Detection Method:Sandwich
Test principle:This assay employs a two-site sandwich ELISA to quantitate STK17B in samples. An antibody specific for STK17B has been pre-coated onto a microplate. Standards and samples are pipetted into the wells and anySTK17B present is bound by the immobilized antibody. After removing any unbound substances, a biotin-conjugated antibody specific for STK17B is added to the wells. After washing, Streptavidin conjugated Horseradish Peroxidase (HRP) is added to the wells. Following a wash to remove any unbound avidin-enzyme reagent, a substrate solution is added to the wells and color develops in proportion to the amount of STK17B bound in the initial step. The color development is stopped and the intensity of the color is measured.

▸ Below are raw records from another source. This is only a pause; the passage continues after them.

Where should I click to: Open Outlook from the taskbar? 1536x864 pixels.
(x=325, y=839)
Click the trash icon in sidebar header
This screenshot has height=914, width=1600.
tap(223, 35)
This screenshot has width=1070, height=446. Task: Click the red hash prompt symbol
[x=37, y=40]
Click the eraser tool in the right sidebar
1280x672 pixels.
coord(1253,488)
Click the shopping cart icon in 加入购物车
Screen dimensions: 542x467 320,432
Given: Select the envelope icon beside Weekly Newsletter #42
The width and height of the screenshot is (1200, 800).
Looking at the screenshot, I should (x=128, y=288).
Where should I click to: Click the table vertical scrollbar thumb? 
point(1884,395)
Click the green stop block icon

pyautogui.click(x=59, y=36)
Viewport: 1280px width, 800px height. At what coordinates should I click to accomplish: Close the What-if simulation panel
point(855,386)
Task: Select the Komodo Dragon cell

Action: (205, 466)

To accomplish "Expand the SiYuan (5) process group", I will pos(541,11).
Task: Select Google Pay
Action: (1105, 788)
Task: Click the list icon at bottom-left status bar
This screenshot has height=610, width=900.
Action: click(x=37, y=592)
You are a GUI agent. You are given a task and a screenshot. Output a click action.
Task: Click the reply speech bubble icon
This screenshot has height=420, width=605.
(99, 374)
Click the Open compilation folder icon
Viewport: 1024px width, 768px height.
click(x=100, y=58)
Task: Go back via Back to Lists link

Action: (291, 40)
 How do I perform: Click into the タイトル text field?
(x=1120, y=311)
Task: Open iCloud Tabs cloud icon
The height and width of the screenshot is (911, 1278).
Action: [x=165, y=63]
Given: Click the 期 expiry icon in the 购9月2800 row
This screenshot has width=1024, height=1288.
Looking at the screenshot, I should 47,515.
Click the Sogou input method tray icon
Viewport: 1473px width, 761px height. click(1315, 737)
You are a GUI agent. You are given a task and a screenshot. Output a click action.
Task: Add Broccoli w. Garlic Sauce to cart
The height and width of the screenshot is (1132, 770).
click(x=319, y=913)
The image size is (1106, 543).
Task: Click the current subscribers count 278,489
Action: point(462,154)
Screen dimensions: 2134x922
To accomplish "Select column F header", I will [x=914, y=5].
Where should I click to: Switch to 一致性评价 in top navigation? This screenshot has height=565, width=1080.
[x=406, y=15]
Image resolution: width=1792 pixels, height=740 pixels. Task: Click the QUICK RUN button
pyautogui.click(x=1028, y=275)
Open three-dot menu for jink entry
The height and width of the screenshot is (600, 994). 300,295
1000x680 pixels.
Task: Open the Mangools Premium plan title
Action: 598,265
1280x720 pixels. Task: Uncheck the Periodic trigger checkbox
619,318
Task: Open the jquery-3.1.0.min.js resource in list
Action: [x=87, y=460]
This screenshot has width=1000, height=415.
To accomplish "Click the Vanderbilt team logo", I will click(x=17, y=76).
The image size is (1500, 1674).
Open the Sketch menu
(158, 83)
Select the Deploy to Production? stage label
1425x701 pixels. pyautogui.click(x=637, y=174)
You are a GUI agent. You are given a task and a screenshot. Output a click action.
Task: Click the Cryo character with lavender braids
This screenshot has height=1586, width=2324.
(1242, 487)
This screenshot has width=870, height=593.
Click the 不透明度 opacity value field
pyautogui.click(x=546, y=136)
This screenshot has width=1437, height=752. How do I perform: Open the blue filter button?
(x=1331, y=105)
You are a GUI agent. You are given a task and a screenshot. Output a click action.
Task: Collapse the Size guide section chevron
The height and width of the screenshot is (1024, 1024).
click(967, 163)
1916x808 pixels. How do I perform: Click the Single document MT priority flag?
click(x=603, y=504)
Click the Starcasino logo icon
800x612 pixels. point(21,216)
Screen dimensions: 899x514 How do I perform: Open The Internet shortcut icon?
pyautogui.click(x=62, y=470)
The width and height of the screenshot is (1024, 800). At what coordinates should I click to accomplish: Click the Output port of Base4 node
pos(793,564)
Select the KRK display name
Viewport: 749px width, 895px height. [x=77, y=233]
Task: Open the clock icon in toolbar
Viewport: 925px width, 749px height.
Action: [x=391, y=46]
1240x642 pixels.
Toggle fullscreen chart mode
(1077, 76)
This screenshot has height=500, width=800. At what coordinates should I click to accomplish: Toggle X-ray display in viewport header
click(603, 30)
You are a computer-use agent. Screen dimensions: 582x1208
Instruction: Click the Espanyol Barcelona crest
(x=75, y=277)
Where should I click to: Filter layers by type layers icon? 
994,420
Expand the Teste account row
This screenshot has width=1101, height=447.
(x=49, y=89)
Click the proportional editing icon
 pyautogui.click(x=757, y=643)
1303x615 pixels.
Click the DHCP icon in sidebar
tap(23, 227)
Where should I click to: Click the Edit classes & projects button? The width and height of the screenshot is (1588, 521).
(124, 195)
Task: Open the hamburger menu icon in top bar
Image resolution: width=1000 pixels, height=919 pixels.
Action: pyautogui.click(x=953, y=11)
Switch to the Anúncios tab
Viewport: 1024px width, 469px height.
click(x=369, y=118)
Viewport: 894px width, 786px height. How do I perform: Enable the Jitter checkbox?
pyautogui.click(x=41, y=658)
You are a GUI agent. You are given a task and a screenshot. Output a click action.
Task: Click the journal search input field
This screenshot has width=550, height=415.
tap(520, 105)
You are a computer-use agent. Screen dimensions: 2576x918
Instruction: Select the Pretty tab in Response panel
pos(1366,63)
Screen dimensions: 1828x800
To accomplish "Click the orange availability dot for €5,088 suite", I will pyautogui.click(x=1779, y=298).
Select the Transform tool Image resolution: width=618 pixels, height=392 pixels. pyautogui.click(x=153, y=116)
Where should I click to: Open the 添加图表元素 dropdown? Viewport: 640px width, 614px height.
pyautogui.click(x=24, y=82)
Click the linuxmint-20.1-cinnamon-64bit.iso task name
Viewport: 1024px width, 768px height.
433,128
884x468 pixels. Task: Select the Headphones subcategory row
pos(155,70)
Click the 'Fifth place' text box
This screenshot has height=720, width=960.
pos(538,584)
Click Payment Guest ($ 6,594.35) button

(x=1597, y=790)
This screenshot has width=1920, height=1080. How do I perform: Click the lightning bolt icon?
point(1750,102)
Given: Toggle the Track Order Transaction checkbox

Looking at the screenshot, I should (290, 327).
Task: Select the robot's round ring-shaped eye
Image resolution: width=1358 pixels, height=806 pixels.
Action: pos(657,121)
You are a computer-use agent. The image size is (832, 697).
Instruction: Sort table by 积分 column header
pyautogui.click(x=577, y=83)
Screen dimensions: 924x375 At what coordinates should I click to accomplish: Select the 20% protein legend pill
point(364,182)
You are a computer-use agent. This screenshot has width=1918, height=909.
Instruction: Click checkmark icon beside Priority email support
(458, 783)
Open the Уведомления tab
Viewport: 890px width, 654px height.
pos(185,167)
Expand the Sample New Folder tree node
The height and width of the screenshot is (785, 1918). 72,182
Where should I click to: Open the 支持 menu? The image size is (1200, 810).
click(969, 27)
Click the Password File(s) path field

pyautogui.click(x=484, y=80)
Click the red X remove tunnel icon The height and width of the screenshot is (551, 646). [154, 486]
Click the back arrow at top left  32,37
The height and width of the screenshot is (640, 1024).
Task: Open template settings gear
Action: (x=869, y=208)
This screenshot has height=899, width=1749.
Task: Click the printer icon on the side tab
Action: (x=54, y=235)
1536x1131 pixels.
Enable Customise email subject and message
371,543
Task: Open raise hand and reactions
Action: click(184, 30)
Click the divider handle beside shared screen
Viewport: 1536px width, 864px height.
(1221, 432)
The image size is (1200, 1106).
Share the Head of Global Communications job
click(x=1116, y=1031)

Product Overview:The full-length STK17B cDNA clone encodes a deduced 372-amino acid protein with a molecular mass of 42.34 kD. The putative kinase domain is located at the N terminus and contains all 11 subdomains conserved among ser/thr kinases. STK17A and STK17B share 59.7% amino acid identity. Northern blot analysis revealed that STK17B is expressed in various tissues, such as heart, placenta, liver, and pancreas, as different sized transcripts, presumably due to differences in the 3-prime untranslated region. An in vitro assay demonstrated that STK17B is capable of autophosphorylation and of phosphorylating myosin light chain as an exogenous substrate, but with lower kinase activity than STK17A. Unlike STK17A, an STK17B mutant lacking the noncatalytic C terminus had higher kinase activity than the full-length STK17B.